* Start Material for this task *
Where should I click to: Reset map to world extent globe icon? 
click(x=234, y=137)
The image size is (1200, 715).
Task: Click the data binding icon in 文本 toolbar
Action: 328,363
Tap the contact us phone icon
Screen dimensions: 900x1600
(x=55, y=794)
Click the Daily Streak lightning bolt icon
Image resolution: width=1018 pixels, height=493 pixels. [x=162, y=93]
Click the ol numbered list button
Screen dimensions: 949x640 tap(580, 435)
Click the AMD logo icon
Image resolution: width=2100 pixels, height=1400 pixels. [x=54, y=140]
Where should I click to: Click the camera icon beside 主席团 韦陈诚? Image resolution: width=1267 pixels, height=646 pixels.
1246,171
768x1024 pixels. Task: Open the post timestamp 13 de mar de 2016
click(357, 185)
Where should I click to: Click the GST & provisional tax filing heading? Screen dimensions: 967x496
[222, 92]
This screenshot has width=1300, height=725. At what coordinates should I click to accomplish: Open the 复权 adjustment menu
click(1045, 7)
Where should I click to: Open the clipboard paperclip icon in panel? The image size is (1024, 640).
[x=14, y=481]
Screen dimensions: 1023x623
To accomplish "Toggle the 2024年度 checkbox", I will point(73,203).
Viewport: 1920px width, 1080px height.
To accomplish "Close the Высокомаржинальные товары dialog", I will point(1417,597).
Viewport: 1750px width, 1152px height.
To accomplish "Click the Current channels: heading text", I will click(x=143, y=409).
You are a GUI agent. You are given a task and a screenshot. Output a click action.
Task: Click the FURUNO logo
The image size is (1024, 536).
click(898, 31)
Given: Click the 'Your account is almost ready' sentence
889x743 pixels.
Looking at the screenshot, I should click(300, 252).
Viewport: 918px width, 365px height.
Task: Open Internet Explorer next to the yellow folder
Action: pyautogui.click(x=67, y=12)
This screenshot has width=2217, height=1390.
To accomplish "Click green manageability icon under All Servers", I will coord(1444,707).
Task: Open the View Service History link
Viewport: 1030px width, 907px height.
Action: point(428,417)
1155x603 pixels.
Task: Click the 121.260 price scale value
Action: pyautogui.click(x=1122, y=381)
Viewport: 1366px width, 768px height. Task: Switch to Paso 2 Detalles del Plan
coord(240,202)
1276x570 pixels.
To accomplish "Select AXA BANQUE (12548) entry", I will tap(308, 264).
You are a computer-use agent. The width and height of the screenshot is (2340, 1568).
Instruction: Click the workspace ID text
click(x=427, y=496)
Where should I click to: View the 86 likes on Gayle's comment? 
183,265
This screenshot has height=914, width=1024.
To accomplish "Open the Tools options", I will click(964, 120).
* End Material for this task *
◆ Written problem: Can you reproduce the entries above word for word, from the line with "Given: Click the" up to and including the line with "I will coord(1444,707)."?

◆ Solution:
Given: Click the 'Your account is almost ready' sentence
889x743 pixels.
Looking at the screenshot, I should click(300, 252).
Viewport: 918px width, 365px height.
Task: Open Internet Explorer next to the yellow folder
Action: pyautogui.click(x=67, y=12)
This screenshot has width=2217, height=1390.
To accomplish "Click green manageability icon under All Servers", I will coord(1444,707).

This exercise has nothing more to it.